Ergebnisse: Die Thematisierung eines Tabakkonsums scheint Ärzten/-innen leichter zu fallen als ein Alkohol- oder Drogenkonsum. Dennoch zeigen sich Barrieren in der gynäkologischen Beratungspraxis Schwangerer mit Tabakkonsum, u.a. in Form von Belastungen im ärztlichen Arbeitsalltag, Zweifel an der eigenen (Fach-) Kompetenz und Zuständigkeit, das Vermeiden einer offenen Ansprache und Vorannahmen gegenüber bestimmten Patientinnengruppen.

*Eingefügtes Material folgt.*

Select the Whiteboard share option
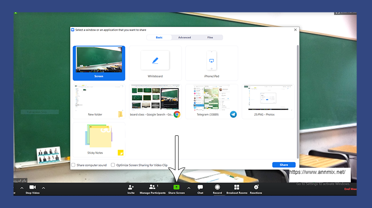[155, 63]
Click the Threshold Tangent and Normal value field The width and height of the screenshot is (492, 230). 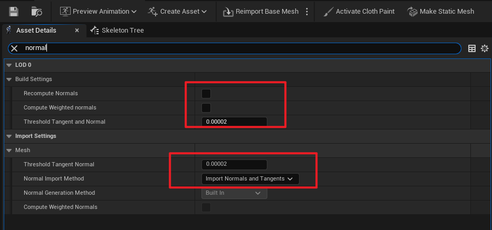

Diskussion: Die identifizierten Hemmnisse in der Ansprache rauchender Schwangerer verdeutlichen, dass der gynäkologische Arbeitsalltag von strukturellen und individuellen Einflüssen geprägt ist und die Beratung konsumierender Schwangerer eine Herausforderung darstellen kann. Daraus ergeben sich Überlegungen, wie eine wirksame Erreichbarkeit und Beratung Schwangerer zum Thema Konsummittel verbessert werden kann, bspw. durch Unterstützung der Frauenärzte/-innen in einer strukturierten und standardisierten Vorgehensweise in der ärztlichen Beratung und die Stärkung der allgemeinen Kommunikations- und Beratungskompetenz, eine Verteilung der Beratungsverantwortung auf verschiedene Berufsgruppen oder eine Ausweitung der bestehenden Behandlungsangebote speziell für betroffene Schwangere.